The absence of new models does not necessarily mean the end of the handheld market, however. "There are users who remain fiercely loyal to their handheld devices, and smaller niche users have emerged," Llamas added. "For example, in some developing markets, the handheld device has been tremendously important in self-education, enabling users to continue learning outside the classroom once they have downloaded content through the PC. If usage for specific non-network tasks like self-education increase, we could expect an increase in shipments and possibly new devices that are optimized for particular tasks."
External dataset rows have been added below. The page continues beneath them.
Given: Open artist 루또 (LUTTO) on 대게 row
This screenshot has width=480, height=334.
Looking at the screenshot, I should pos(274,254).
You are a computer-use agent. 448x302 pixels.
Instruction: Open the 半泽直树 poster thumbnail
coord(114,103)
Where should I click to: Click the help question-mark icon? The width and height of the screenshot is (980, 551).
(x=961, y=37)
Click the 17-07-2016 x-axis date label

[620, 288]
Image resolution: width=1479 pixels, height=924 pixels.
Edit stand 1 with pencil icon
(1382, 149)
Top Five Handheld Device Vendor Highlights
- Palm Palm remains the overall market leader, but was not immune from seeing its shipments drop year over year. After releasing both the Palm Z22 and the TX nearly a year ago, the company has yet to refresh its portfolio with a new device.
- HP HP remains the clear number two vendor in the handheld device market and the largest Microsoft Pocket PC-enabled handheld device vendor, with more than double the shipments of the next two vendors behind it. Of the leading vendors, however, HP suffered the largest year-on-year decline in shipments.
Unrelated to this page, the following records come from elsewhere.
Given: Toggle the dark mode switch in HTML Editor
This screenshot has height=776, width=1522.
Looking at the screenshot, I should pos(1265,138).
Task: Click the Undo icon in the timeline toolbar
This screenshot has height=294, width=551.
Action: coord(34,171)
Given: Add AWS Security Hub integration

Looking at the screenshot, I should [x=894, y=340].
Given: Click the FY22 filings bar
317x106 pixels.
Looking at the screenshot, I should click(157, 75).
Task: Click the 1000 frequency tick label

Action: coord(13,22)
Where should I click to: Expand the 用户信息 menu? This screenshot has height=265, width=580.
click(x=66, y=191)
- Dell Dell finished the quarter in a tie with Mio for third place. The company has finished phasing out some of the older models from its portfolio and is concentrating on developing the Axim X51 platform with faster processors and more memory.
- Mio Having established itself as the number four vendor last quarter, Taiwan-based Mio took another step forward by tying with Dell for the number three position worldwide. Mio bucked the trend of declining year-on-year shipment levels by posting a 5.0% increase from one year ago. The company will face further competition from Dell for the number three position, but easily outpaces the next vendor, Sharp.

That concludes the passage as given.